MICHAEL ASTOR, Associated Press Writer Fri Oct 12, 12:47 PM ET, RIO DE JANEIRO, Brazil – Brazil’s Supreme Court denied a Lebanese request to extradite a fugitive banker accused of a multimillion-dollar bank fraud and wanted for questioning in the assassination of former Lebanese Prime Minister Rafik Hariri.

Victor Mauad, attorney for Rana Koleilat, said Friday his client is waiting for her passport to be returned and that she had been given eight days to leave the country once it is. "She doesn’t know where she will go yet, probably some country in Europe," Mauad said in a telephone interview, adding his client has both British and Lebanese citizenship. "She’s looking for a safe place. She’s worried for her life."

Koleilat was jailed on fraud charges in Lebanon in 2004, but fled the country. She was arrested in Sao Paulo  on March 12, 2006, for allegedly trying to bribe police officers who located her for Interpol. Police said at the time she offered a US$200,000 (euro140,000) bribe for her freedom. Mauad said she had been acquitted of the Brazilian bribery charges and was released from jail Wednesday. He declined to say where she was staying because she fears for her safety.

In April, a Unitged Nations panel investigating Hariri’s assassination interrogated her for about five hours at federal police headquarters in Sao Paulo, but police did not release information about the interrogation.

The U.N. commission is investigating what Koleilat knows about February 2005 truck bombing that killed Hariri and 22 others and whether money that disappeared from the Al-Madina Bank where she worked was used to finance the attack in Beirut.

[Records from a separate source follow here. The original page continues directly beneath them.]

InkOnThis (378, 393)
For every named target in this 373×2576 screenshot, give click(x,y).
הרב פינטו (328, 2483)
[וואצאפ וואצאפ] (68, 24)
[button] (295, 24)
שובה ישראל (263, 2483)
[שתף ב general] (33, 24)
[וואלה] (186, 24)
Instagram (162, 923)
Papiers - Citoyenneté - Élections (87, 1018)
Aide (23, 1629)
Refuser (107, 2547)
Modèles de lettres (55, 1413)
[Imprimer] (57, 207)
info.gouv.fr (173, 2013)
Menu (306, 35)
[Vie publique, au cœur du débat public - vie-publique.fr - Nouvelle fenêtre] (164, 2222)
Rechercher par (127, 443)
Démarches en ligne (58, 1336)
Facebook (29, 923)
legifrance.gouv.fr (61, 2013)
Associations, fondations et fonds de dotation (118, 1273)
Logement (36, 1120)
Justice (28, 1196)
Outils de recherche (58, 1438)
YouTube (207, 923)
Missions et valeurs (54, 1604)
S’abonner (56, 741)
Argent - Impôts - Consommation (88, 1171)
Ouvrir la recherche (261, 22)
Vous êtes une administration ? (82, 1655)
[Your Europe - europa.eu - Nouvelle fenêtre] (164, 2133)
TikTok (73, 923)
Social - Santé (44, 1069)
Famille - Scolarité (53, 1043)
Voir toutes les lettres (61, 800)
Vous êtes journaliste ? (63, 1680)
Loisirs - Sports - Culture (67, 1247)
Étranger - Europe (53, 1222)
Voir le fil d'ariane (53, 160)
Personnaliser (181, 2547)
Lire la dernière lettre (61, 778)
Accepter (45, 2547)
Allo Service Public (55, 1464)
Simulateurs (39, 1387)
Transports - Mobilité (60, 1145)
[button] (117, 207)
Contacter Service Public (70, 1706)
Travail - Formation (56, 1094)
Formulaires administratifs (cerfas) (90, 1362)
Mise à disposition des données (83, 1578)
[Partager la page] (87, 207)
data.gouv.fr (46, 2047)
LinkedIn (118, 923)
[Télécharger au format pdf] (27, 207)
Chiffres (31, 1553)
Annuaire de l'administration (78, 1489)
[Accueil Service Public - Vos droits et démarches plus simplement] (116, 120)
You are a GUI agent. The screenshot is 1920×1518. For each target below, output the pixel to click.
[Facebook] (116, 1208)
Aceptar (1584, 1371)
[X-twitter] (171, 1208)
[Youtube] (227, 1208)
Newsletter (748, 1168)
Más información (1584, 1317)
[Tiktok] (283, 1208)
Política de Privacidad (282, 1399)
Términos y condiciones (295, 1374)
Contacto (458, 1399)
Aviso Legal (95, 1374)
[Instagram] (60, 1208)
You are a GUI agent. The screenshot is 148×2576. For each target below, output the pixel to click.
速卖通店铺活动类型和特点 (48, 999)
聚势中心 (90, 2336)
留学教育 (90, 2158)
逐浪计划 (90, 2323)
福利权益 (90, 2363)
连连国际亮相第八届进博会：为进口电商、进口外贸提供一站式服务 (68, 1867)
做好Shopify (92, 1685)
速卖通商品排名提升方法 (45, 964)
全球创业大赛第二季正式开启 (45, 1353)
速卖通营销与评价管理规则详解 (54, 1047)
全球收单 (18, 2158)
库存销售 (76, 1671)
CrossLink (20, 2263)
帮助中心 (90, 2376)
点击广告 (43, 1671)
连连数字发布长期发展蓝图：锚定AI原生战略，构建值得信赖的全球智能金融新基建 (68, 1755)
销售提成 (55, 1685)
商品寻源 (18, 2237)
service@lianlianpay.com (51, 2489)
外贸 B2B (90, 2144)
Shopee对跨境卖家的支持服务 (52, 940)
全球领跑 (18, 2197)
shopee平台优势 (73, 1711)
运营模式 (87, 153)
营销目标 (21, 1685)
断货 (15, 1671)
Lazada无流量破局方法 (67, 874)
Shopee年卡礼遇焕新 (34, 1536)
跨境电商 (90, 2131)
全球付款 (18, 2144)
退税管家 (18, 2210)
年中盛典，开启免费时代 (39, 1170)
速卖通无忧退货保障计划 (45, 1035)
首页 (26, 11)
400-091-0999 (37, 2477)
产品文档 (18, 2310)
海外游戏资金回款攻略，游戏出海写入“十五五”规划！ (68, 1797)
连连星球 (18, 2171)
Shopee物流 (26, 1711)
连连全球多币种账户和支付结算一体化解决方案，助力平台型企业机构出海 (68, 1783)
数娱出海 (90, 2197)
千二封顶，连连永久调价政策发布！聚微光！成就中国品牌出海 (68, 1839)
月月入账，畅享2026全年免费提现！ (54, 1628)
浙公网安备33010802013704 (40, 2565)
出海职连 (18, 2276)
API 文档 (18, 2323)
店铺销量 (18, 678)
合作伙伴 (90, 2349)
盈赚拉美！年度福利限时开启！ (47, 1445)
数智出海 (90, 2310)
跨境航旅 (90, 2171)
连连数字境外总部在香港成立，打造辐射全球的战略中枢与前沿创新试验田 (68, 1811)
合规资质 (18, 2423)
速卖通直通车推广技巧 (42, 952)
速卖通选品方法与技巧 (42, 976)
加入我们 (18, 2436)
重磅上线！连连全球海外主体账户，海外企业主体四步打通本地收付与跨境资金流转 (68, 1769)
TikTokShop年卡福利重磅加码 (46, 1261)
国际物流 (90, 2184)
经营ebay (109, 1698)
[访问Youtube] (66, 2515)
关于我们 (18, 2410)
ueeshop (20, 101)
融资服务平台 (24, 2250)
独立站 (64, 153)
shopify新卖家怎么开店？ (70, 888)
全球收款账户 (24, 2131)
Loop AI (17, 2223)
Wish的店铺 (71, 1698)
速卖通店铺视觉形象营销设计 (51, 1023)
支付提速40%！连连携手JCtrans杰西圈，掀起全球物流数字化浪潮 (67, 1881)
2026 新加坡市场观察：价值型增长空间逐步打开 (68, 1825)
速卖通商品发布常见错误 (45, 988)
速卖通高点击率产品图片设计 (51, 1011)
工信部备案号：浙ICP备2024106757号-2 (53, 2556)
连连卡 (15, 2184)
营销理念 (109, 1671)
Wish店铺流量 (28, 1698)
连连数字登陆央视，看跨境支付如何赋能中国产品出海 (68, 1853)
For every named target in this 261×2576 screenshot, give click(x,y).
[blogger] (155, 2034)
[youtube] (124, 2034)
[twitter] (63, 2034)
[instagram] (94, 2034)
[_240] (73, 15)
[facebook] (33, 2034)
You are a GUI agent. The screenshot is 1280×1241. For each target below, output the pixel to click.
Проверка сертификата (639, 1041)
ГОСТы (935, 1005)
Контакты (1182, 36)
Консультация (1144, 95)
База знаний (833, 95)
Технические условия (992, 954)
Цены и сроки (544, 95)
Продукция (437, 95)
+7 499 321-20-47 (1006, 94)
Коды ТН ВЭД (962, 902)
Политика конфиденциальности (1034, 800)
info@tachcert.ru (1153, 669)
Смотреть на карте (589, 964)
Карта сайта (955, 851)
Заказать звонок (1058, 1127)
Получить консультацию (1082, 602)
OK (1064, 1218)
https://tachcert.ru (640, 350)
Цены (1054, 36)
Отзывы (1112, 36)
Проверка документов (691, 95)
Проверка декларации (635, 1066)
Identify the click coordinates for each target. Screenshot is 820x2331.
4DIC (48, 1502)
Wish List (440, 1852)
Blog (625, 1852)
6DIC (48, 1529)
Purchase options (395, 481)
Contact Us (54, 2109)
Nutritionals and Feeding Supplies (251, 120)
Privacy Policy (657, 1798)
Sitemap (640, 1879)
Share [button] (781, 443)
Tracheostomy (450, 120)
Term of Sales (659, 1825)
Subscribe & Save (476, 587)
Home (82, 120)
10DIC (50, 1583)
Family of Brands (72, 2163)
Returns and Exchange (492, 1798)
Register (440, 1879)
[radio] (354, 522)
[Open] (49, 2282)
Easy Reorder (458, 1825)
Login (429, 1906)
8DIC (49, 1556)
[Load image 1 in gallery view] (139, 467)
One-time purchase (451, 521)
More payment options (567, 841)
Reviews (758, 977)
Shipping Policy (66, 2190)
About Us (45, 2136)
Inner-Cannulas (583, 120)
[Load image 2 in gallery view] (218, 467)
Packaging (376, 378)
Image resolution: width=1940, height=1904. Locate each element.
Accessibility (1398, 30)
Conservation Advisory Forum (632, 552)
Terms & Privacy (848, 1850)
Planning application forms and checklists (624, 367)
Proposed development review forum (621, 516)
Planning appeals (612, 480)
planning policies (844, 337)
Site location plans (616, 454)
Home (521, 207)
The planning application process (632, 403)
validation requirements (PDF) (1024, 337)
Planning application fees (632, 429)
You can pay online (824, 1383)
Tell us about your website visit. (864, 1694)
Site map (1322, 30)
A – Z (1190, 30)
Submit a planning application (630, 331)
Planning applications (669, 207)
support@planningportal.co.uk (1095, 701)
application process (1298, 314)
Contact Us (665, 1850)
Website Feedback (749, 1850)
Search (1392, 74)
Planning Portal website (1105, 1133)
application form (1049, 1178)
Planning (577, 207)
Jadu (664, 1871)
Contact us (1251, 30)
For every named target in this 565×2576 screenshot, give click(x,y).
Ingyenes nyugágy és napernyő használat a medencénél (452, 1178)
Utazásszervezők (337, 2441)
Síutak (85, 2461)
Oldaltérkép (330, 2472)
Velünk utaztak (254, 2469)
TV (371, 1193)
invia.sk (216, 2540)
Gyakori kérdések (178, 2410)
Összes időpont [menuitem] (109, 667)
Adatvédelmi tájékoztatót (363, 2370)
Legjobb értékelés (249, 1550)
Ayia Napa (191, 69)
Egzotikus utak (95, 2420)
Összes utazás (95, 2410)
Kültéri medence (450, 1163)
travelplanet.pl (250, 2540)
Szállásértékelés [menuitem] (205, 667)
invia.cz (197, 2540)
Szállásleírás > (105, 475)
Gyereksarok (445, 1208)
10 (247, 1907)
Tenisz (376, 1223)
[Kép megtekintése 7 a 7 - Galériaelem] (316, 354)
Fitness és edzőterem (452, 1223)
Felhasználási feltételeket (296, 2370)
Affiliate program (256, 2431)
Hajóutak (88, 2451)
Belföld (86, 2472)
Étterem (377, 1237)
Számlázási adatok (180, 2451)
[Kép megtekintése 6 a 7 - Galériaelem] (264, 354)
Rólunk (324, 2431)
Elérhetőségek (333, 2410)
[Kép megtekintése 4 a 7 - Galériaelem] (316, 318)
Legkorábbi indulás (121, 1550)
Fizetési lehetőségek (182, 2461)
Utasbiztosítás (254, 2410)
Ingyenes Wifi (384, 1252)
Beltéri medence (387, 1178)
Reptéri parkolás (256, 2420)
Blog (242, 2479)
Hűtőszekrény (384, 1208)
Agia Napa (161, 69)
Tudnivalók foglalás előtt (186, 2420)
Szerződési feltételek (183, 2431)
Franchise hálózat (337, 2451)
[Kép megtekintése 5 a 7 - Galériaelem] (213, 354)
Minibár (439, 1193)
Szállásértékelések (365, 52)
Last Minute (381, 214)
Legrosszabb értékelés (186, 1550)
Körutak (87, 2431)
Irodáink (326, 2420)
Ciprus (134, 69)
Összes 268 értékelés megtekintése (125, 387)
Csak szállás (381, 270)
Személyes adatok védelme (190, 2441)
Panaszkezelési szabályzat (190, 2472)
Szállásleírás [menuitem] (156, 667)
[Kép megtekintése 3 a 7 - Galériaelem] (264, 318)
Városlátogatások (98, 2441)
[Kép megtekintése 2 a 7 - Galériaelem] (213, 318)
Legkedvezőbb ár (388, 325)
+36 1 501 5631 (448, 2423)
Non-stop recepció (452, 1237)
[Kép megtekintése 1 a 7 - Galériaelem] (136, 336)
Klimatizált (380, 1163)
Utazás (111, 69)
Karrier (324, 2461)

Koleilat has said she knows nothing about the missing money or the assassination.

A statement posted on the court’s Web site said the unanimous decision was based on the lack of extradition treaty between Brazil and Lebanon. There was no one at the court Friday to comment on the decision because of a national holiday.

An initial U.N. investigation into Hariri’s assassination implicated the Syrian and Lebanese intelligence services. Syria denied involvement, but four pro-Syrian Lebanese generals were charged and are in custody. Hariri was seen as an opponent of Syrian influence in Lebanon.

Koleilat became the celebrity center of a scandal in July 2003 when Lebanon’s Central Bank detected a cash deficit of more than US$300 million (euro265 million) and took control of Al-Madina.

She had reportedly handed out expensive cars, apartments and houses to powerful people in Lebanon and in Syria. Her influence even spread to jail in Lebanon, where she reportedly had her cell painted and refurbished and ordered takeout food.